Convertis les données ci-dessous en un tableau Markdown à deux colonnes : « Numéro » pour le rang de chaque ligne et « Ligne » pour son texte. Omets les lignes vides.

(Enregistrements de données)

▬▬▬

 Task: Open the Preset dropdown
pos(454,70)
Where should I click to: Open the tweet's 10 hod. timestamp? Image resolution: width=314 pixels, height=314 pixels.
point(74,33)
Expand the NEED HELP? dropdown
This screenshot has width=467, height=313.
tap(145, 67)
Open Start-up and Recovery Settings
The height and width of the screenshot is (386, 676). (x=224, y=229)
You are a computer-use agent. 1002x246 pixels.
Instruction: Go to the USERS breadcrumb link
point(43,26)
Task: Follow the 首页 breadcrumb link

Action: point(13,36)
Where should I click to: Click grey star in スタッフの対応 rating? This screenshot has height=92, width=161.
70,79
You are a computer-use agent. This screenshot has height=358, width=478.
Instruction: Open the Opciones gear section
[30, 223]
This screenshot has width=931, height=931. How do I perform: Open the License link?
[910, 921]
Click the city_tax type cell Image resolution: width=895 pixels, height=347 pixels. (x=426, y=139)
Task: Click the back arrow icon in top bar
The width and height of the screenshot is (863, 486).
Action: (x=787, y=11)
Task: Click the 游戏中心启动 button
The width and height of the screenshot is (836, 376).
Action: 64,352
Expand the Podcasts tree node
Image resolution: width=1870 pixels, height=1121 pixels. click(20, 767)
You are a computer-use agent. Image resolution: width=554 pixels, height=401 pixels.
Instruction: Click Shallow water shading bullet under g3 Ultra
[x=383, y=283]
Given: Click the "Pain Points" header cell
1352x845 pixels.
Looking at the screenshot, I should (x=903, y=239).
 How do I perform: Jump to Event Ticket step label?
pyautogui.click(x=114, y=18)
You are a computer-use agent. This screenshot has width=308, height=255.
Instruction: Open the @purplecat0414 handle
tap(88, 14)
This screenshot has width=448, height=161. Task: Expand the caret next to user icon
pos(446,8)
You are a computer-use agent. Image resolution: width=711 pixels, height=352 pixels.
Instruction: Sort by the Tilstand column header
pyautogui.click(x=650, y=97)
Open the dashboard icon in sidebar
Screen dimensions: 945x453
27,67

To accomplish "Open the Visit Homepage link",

▬▬▬

▶ Réponse à fournir
| Numéro | Ligne |
|---|---|
| 1 |  Task: Open the Preset dropdown |
| 2 | pos(454,70) |
| 3 | Where should I click to: Open the tweet's 10 hod. timestamp? Image resolution: width=314 pixels, height=314 pixels. |
| 4 | point(74,33) |
| 5 | Expand the NEED HELP? dropdown |
| 6 | This screenshot has width=467, height=313. |
| 7 | tap(145, 67) |
| 8 | Open Start-up and Recovery Settings |
| 9 | The height and width of the screenshot is (386, 676). (x=224, y=229) |
| 10 | You are a computer-use agent. 1002x246 pixels. |
| 11 | Instruction: Go to the USERS breadcrumb link |
| 12 | point(43,26) |
| 13 | Task: Follow the 首页 breadcrumb link |
| 14 | Action: point(13,36) |
| 15 | Where should I click to: Click grey star in スタッフの対応 rating? This screenshot has height=92, width=161. |
| 16 | 70,79 |
| 17 | You are a computer-use agent. This screenshot has height=358, width=478. |
| 18 | Instruction: Open the Opciones gear section |
| 19 | [30, 223] |
| 20 | This screenshot has width=931, height=931. How do I perform: Open the License link? |
| 21 | [910, 921] |
| 22 | Click the city_tax type cell Image resolution: width=895 pixels, height=347 pixels. (x=426, y=139) |
| 23 | Task: Click the back arrow icon in top bar |
| 24 | The width and height of the screenshot is (863, 486). |
| 25 | Action: (x=787, y=11) |
| 26 | Task: Click the 游戏中心启动 button |
| 27 | The width and height of the screenshot is (836, 376). |
| 28 | Action: 64,352 |
| 29 | Expand the Podcasts tree node |
| 30 | Image resolution: width=1870 pixels, height=1121 pixels. click(20, 767) |
| 31 | You are a computer-use agent. Image resolution: width=554 pixels, height=401 pixels. |
| 32 | Instruction: Click Shallow water shading bullet under g3 Ultra |
| 33 | [x=383, y=283] |
| 34 | Given: Click the "Pain Points" header cell |
| 35 | 1352x845 pixels. |
| 36 | Looking at the screenshot, I should (x=903, y=239). |
| 37 |  How do I perform: Jump to Event Ticket step label? |
| 38 | pyautogui.click(x=114, y=18) |
| 39 | You are a computer-use agent. This screenshot has width=308, height=255. |
| 40 | Instruction: Open the @purplecat0414 handle |
| 41 | tap(88, 14) |
| 42 | This screenshot has width=448, height=161. Task: Expand the caret next to user icon |
| 43 | pos(446,8) |
| 44 | You are a computer-use agent. Image resolution: width=711 pixels, height=352 pixels. |
| 45 | Instruction: Sort by the Tilstand column header |
| 46 | pyautogui.click(x=650, y=97) |
| 47 | Open the dashboard icon in sidebar |
| 48 | Screen dimensions: 945x453 |
| 49 | 27,67 |
| 50 | To accomplish "Open the Visit Homepage link", |